Douglas McNabb and other members of the U.S. law firm practice and write and/or report extensively on matters involving Federal Criminal Defense, INTERPOL Red Notice Removal, International Extradition Defense, OFAC SDN Sanctions Removal, International Criminal Court Defense, and US Seizure of Non-Resident, Foreign-Owned Assets. Because we have experience dealing with INTERPOL, our firm understands the inter-relationship that INTERPOL’s “Red Notice” brings to this equation.

The author of this blog is Douglas C. McNabb. Please feel free to contact him directly at mcnabb@mcnabbassociates.com or at one of the offices listed above.


Appeal in Insider Trading Case Centers on Wiretap

October 24, 2012

The New York Times on October 23, 2012 released the following:

“BY PETER LATTMAN

In March 2008, the Justice Department made an extraordinary request: It asked a judge for permission to record secretly the phone conversations of Raj Rajaratnam, a billionaire hedge fund manager.

The request, which was granted, was the first time the government had asked for a wiretap to investigate insider trading. Federal agents eavesdropped on Mr. Rajaratnam for nine months, leading to his indictment — along with charges against 22 others — and the biggest insider trading case in a generation.

On Thursday, lawyers for Mr. Rajaratnam, who is serving an 11-year prison term after being found guilty at trial, will ask a federal appeals court to reverse his conviction. They contend that the government improperly obtained a wiretap in violation of Mr. Rajaratnam’s constitutional privacy rights and federal laws governing electronic surveillance.

Such a ruling is considered a long shot, but a reversal would have broad implications. Not only would it upend Mr. Rajaratnam’s conviction but also affect the prosecution of Rajat K. Gupta, the former Goldman Sachs director who was convicted of leaking boardroom secrets to Mr. Rajaratnam. Mr. Gupta is scheduled to be sentenced on Wednesday.

A decision curbing the use of wiretaps would also affect the government’s ability to police Wall Street trading floors, as insider trading cases and other securities fraud crimes are notoriously difficult to build without direct evidence like incriminating telephone conversations.

“Wiretaps traditionally have been used in narcotics and organized crime cases,” said Harlan J. Protass, a criminal defense lawyer in New York who is not involved in the Rajaratnam case. “Their use today in insider trading investigations indicates that the government thinks there may be no bounds to the types of white-collar cases in which they can be used.”

More broadly, Mr.
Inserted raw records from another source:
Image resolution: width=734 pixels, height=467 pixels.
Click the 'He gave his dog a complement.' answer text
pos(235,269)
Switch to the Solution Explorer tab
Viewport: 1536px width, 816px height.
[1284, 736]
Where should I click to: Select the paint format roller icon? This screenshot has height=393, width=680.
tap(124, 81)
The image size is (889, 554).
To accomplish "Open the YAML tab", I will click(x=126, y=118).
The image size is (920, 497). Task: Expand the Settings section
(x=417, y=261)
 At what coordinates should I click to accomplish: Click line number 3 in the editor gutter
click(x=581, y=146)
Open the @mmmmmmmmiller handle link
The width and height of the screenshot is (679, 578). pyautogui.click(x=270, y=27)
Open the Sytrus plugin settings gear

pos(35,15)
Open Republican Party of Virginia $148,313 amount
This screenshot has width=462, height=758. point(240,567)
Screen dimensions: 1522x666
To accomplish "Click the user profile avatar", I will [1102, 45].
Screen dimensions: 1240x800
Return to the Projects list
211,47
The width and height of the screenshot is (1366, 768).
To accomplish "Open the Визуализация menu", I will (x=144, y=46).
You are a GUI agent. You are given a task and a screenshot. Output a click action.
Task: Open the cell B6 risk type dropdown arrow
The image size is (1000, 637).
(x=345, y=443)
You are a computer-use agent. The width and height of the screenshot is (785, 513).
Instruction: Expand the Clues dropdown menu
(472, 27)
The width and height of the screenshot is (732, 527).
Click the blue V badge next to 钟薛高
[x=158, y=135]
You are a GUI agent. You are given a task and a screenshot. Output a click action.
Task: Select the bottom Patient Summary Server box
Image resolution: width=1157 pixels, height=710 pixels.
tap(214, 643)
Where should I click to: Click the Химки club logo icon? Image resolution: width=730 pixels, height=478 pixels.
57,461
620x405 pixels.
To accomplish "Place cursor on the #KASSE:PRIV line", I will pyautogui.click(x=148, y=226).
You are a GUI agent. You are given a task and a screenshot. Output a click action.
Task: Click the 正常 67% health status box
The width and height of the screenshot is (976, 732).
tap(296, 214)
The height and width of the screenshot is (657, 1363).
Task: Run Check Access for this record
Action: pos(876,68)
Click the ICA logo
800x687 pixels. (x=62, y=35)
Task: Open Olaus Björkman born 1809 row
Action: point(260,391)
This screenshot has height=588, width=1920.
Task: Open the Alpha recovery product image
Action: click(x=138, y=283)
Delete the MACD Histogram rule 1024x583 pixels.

Rajaratnam’s appeal is being closely watched for its effect on the privacy protections of defendants regarding wiretap use. Three parties have filed “friend-of-the-court” briefs siding with Mr. Rajaratnam. Eight former federal judges warned that allowing the court’s ruling to stand “would pose a grave threat to the integrity of the warrant process.” A group of defense lawyers said that upholding the use of wiretaps in this case would “eviscerate the integrity of the criminal justice system.”

To safeguard privacy protections, federal law permits the government’s use of wiretaps only under narrowly prescribed conditions. Among the conditions are that a judge, before authorizing a wiretap, must find that conventional investigative techniques have been tried and failed. Mr. Rajaratnam’s lawyers said the government misled the judge who authorized the wiretap, Gerard E. Lynch, in this regard.

They say that the government omitted that the Securities and Exchange Commission had already been building its case against Mr. Rajaratnam for more than a year using typical investigative means like interviewing witnesses and reviewing trading records. Had the judge known about the S.E.C.’s investigation, he would not have allowed the government to use a wiretap, Mr. Rajaratnam’s lawyers argue.

Before Mr. Rajaratnam’s trial, the presiding judge, Richard J. Holwell, held a four-day hearing on the legality of the wiretaps. Judge Holwell criticized the government, calling its decision to leave out information about its more conventional investigation a “glaring omission” that demonstrated “a reckless disregard for the truth.”

Nevertheless, Judge Holwell refused to suppress the wiretaps, in part, he said, because they were necessary to uncover Mr. Rajartanam’s insider trading scheme. “It appears that the S.E.C., and by inference the criminal authorities, had hit a wall of sorts,” Judge Holwell wrote.

On appeal, Mr. Rajaratnam lawyers argued that the government’s lack of candor should not be tolerated. They described the government’s wiretap application as full of “misleading assertions” and “outright falsity” that made it impossible for Judge Lynch to do his job.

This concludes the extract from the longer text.